— WHAT THIS TASK INVOLVES —
Could you render every line of the entries below as a Markdown table, skipping blank lines, with a Row column for the row number and a Text column for the line itself?

***

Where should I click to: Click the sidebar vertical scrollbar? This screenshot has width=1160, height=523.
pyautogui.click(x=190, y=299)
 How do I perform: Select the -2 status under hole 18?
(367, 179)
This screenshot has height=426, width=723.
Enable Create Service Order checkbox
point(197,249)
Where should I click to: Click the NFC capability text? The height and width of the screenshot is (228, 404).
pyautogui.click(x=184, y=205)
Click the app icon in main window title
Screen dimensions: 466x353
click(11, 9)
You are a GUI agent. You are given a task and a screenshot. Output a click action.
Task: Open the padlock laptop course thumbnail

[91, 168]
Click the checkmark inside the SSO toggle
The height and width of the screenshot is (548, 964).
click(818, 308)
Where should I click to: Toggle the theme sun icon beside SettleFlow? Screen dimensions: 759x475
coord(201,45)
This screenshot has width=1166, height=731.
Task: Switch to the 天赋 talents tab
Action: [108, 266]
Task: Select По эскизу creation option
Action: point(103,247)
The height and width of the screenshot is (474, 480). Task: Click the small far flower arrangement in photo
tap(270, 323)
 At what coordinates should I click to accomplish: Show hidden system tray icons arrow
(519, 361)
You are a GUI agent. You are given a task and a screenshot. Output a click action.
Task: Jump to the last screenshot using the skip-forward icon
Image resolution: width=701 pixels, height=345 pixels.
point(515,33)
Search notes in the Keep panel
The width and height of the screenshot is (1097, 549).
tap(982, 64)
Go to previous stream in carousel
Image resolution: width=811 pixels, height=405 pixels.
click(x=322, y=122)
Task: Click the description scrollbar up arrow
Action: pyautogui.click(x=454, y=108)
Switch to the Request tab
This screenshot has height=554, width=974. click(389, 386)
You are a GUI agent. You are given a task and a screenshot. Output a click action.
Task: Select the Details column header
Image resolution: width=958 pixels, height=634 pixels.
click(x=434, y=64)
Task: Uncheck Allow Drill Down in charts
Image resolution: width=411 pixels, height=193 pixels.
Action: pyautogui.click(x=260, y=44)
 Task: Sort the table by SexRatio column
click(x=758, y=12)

***

— RESULT FOR THIS TASK —
| Row | Text |
|---|---|
| 1 | Where should I click to: Click the sidebar vertical scrollbar? This screenshot has width=1160, height=523. |
| 2 | pyautogui.click(x=190, y=299) |
| 3 |  How do I perform: Select the -2 status under hole 18? |
| 4 | (367, 179) |
| 5 | This screenshot has height=426, width=723. |
| 6 | Enable Create Service Order checkbox |
| 7 | point(197,249) |
| 8 | Where should I click to: Click the NFC capability text? The height and width of the screenshot is (228, 404). |
| 9 | pyautogui.click(x=184, y=205) |
| 10 | Click the app icon in main window title |
| 11 | Screen dimensions: 466x353 |
| 12 | click(11, 9) |
| 13 | You are a GUI agent. You are given a task and a screenshot. Output a click action. |
| 14 | Task: Open the padlock laptop course thumbnail |
| 15 | [91, 168] |
| 16 | Click the checkmark inside the SSO toggle |
| 17 | The height and width of the screenshot is (548, 964). |
| 18 | click(818, 308) |
| 19 | Where should I click to: Toggle the theme sun icon beside SettleFlow? Screen dimensions: 759x475 |
| 20 | coord(201,45) |
| 21 | This screenshot has width=1166, height=731. |
| 22 | Task: Switch to the 天赋 talents tab |
| 23 | Action: [108, 266] |
| 24 | Task: Select По эскизу creation option |
| 25 | Action: point(103,247) |
| 26 | The height and width of the screenshot is (474, 480). Task: Click the small far flower arrangement in photo |
| 27 | tap(270, 323) |
| 28 |  At what coordinates should I click to accomplish: Show hidden system tray icons arrow |
| 29 | (519, 361) |
| 30 | You are a GUI agent. You are given a task and a screenshot. Output a click action. |
| 31 | Task: Jump to the last screenshot using the skip-forward icon |
| 32 | Image resolution: width=701 pixels, height=345 pixels. |
| 33 | point(515,33) |
| 34 | Search notes in the Keep panel |
| 35 | The width and height of the screenshot is (1097, 549). |
| 36 | tap(982, 64) |
| 37 | Go to previous stream in carousel |
| 38 | Image resolution: width=811 pixels, height=405 pixels. |
| 39 | click(x=322, y=122) |
| 40 | Task: Click the description scrollbar up arrow |
| 41 | Action: pyautogui.click(x=454, y=108) |
| 42 | Switch to the Request tab |
| 43 | This screenshot has height=554, width=974. click(389, 386) |
| 44 | You are a GUI agent. You are given a task and a screenshot. Output a click action. |
| 45 | Task: Select the Details column header |
| 46 | Image resolution: width=958 pixels, height=634 pixels. |
| 47 | click(x=434, y=64) |
| 48 | Task: Uncheck Allow Drill Down in charts |
| 49 | Image resolution: width=411 pixels, height=193 pixels. |
| 50 | Action: pyautogui.click(x=260, y=44) |
| 51 |  Task: Sort the table by SexRatio column |
| 52 | click(x=758, y=12) |